■ **Instrucciones**
**1)** En el fragmento sobre la ordenación del territorio, ¿qué paso de la secuencia clásica constituye el nodo del proceso?
**2)** Cita textualmente del fragmento sobre la ordenación del territorio el pasaje que empieza con "Definir claramente sus" y continúa hasta "territorial.".

■ **Fragmento del texto**
□ □ □ □ □ □ □

Definir claramente sus principios, temática y objetivos
El
tercer reto en el que se dirimirá el futuro de la ordenación del territorio es
la capacidad de sus impulsores de establecer de manera clara y precisa tres
cuestiones: los criterios en los que se apoyan, el carácter que quieren
conferir a los instrumentos adoptados y los temas que pretenden abarcar. La
experiencia internacional de las últimas décadas (Newman & Tornley, 1996; Cremaschi,
2005; Lacour & Delamarre, 2008; Galiana
& Vinuesa, 2010; Nel·lo, 2012; De Luca & Moccia, 2017) muestra que la definición
articulada y diáfana de estas cuestiones, evitando indeterminaciones y vaguedades,
constituye un requerimiento básico para la efectividad de la ordenación
territorial.
En la
secuencia clásica de la ordenación del territorio -a saber: a) reconocimiento
territorial; b) diagnóstico; c) criterios; d) propuestas; e) proyectos- el
establecimiento de los criterios constituye sin duda alguna el nodo del
proceso. A través de ellos se enuncian los objetivos que el plan persigue, así
como las consideraciones sociales, funcionales y ambientales que los sustentan.
Se trata, claro está, de la cuestión más abiertamente política del proceso de
planeamiento, puesto que se basa claramente en valores y proposiciones de
carácter normativo. Por ello, debe ser claramente explicitada y sometida a
escrutinio y debate público.
El
segundo aspecto a definir es el carácter de los planes de ordenación.

□ □ □ □ □ □ □

Registros para localizar ítems:
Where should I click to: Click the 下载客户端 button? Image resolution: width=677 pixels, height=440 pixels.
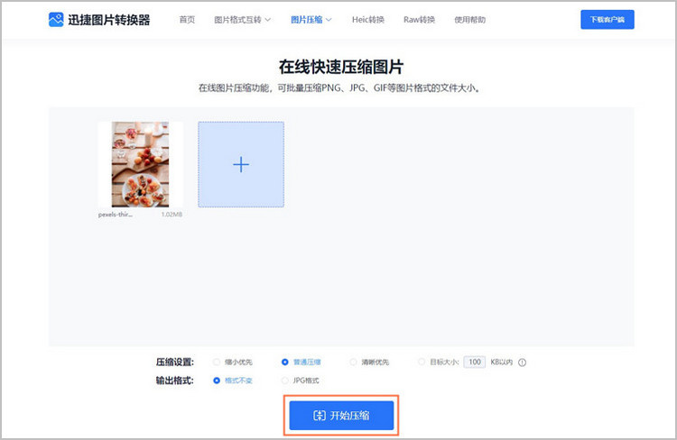pyautogui.click(x=607, y=19)
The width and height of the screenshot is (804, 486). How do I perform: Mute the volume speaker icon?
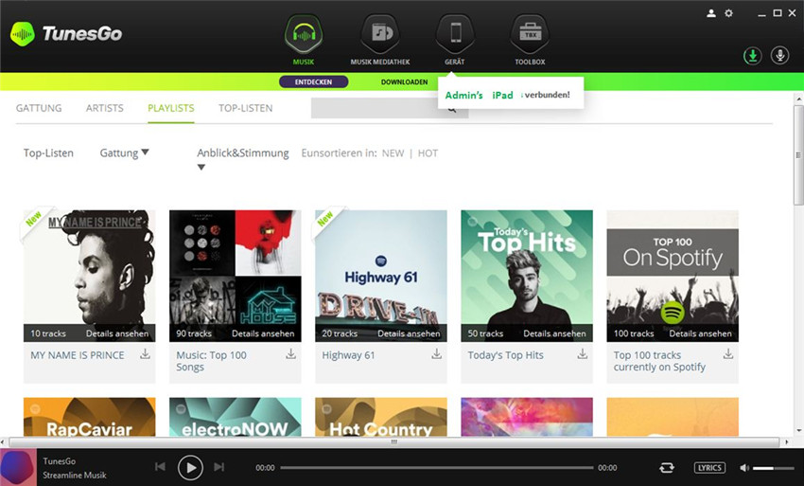(744, 468)
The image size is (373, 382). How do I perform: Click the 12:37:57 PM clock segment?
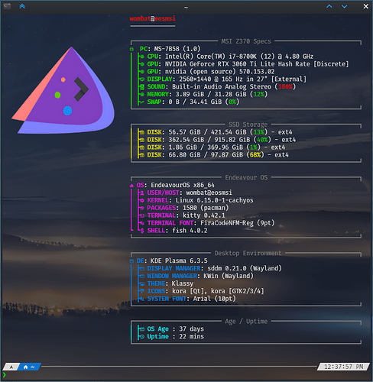pos(343,367)
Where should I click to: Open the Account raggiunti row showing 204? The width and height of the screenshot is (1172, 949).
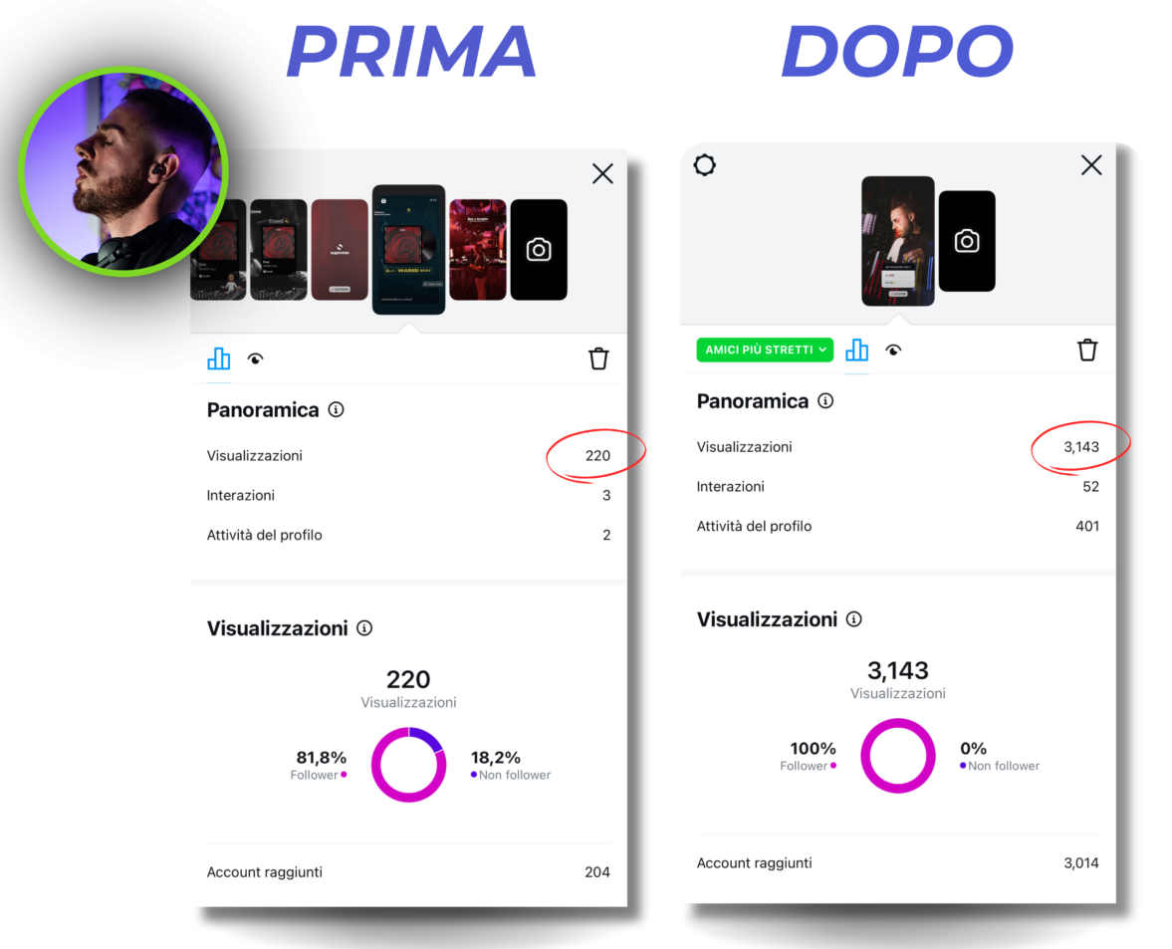click(x=408, y=872)
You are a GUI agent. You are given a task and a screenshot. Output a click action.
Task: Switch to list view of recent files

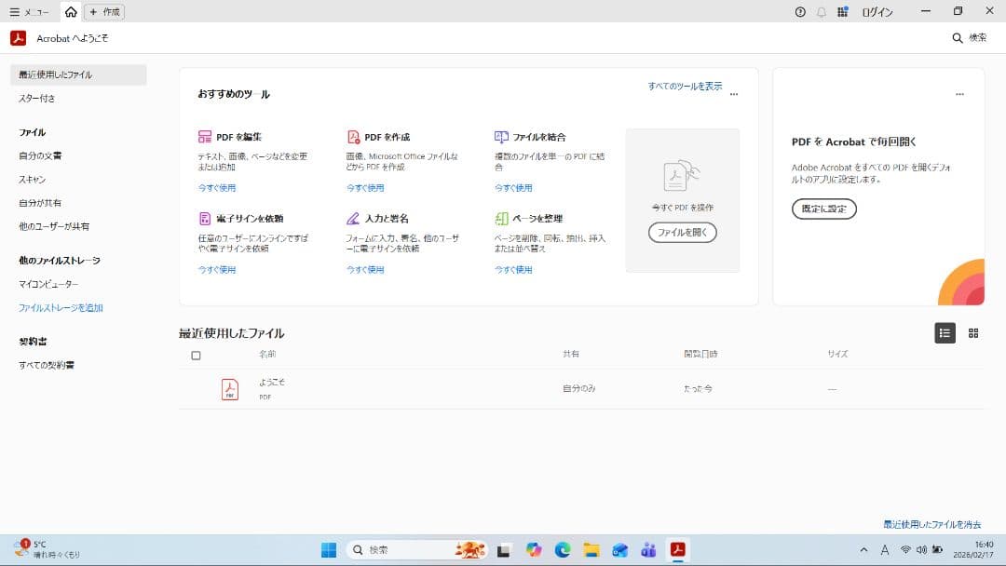945,333
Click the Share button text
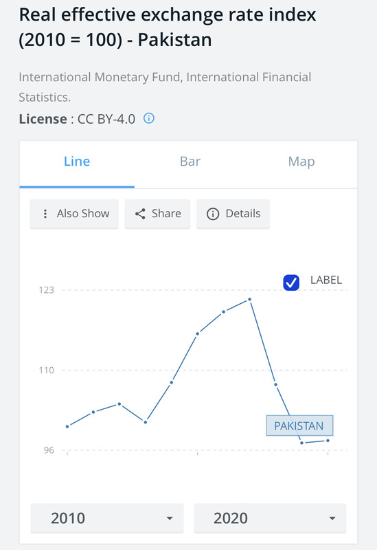Viewport: 377px width, 550px height. 166,214
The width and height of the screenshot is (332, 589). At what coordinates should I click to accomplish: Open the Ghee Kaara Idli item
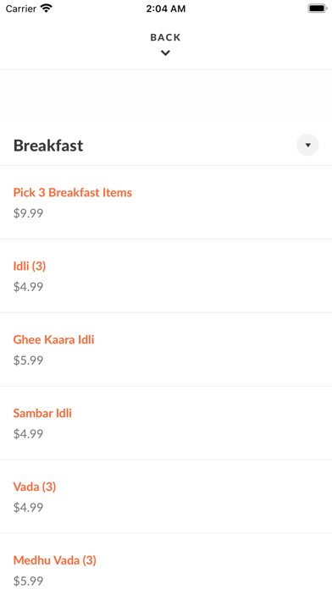click(x=53, y=339)
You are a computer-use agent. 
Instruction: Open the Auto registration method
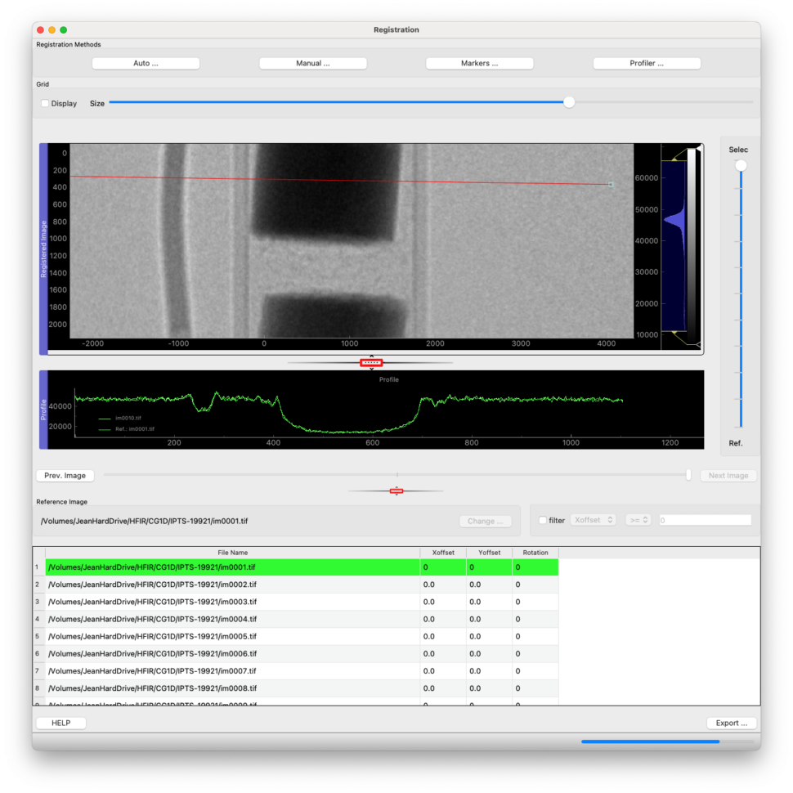pos(146,63)
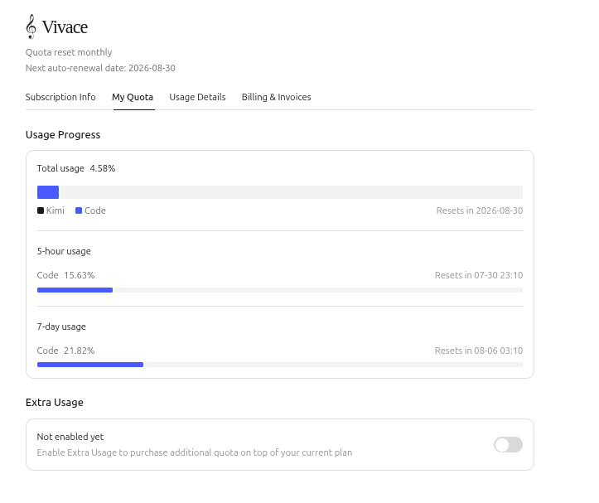599x503 pixels.
Task: Click the Next auto-renewal date text
Action: (x=100, y=68)
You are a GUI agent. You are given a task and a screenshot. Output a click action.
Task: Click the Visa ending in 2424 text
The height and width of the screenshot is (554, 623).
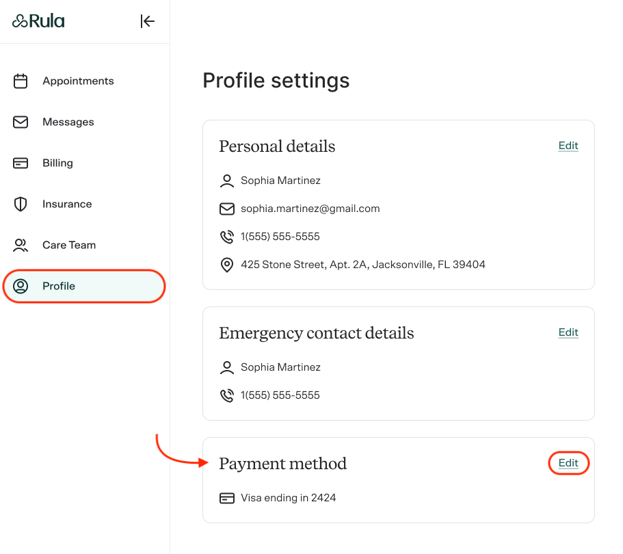click(288, 498)
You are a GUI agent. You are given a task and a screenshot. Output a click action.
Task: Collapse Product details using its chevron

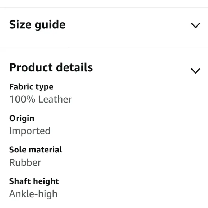click(x=195, y=71)
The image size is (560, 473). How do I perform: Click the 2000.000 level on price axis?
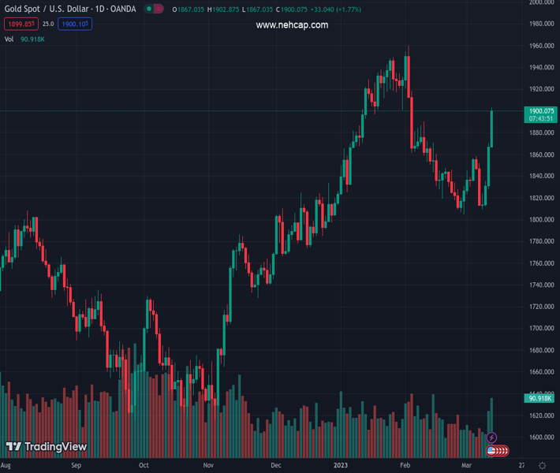541,2
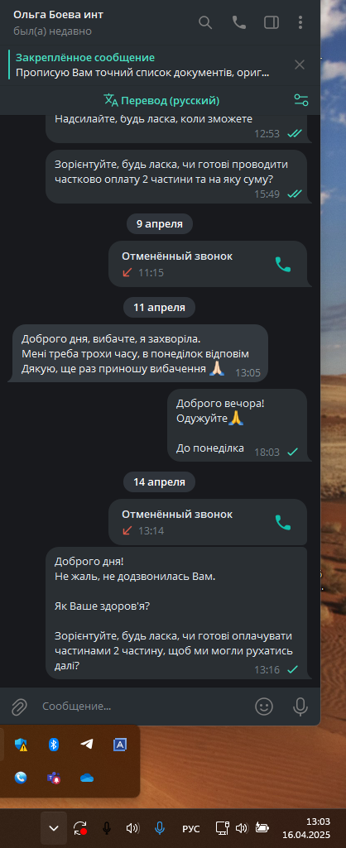Image resolution: width=346 pixels, height=848 pixels.
Task: Switch input language РУС indicator
Action: click(190, 828)
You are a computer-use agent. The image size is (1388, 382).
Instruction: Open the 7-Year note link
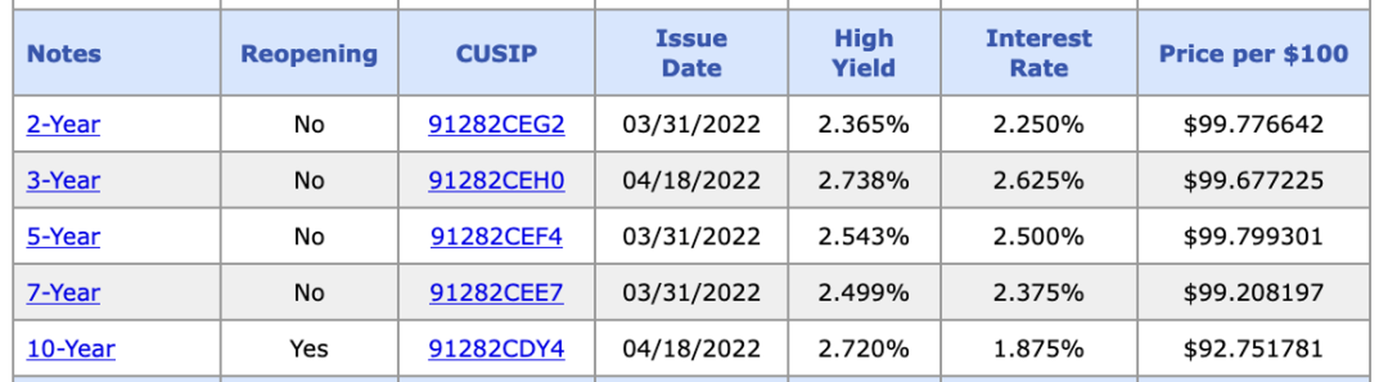point(64,292)
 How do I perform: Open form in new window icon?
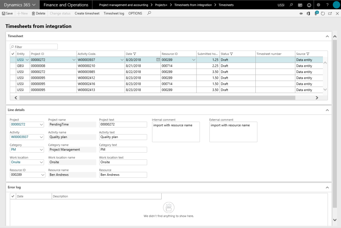pyautogui.click(x=330, y=14)
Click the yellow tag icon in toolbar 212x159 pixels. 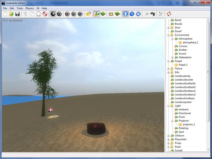coord(88,14)
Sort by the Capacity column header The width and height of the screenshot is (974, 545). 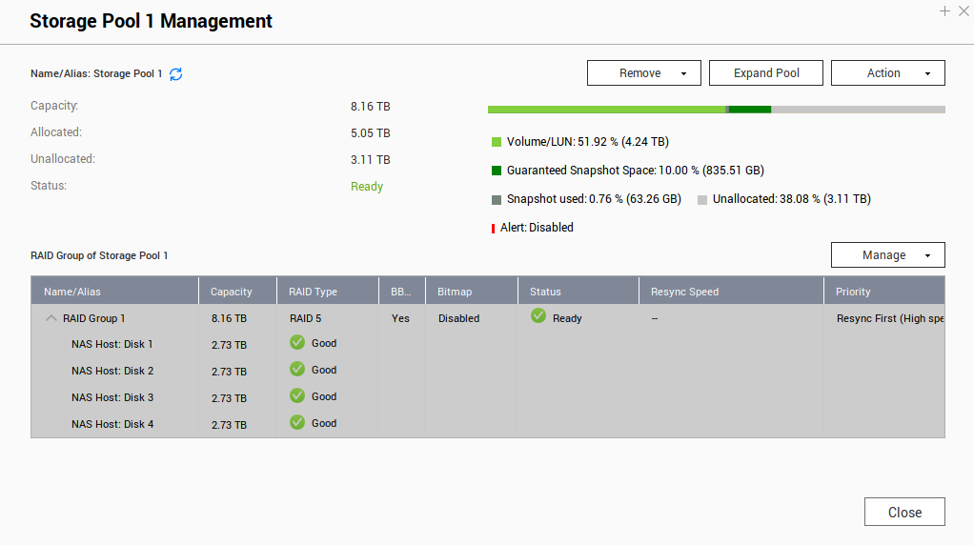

□ □ □ □ □ □ □

■ **Soluciones por tarea**
**1)** El establecimiento de los criterios.

**2)**
Definir claramente sus principios, temática y objetivos
El
tercer reto en el que se dirimirá el futuro de la ordenación del territorio es
la capacidad de sus impulsores de establecer de manera clara y precisa tres
cuestiones: los criterios en los que se apoyan, el carácter que quieren
conferir a los instrumentos adoptados y los temas que pretenden abarcar. La
experiencia internacional de las últimas décadas (Newman & Tornley, 1996; Cremaschi,
2005; Lacour & Delamarre, 2008; Galiana
& Vinuesa, 2010; Nel·lo, 2012; De Luca & Moccia, 2017) muestra que la definición
articulada y diáfana de estas cuestiones, evitando indeterminaciones y vaguedades,
constituye un requerimiento básico para la efectividad de la ordenación
territorial.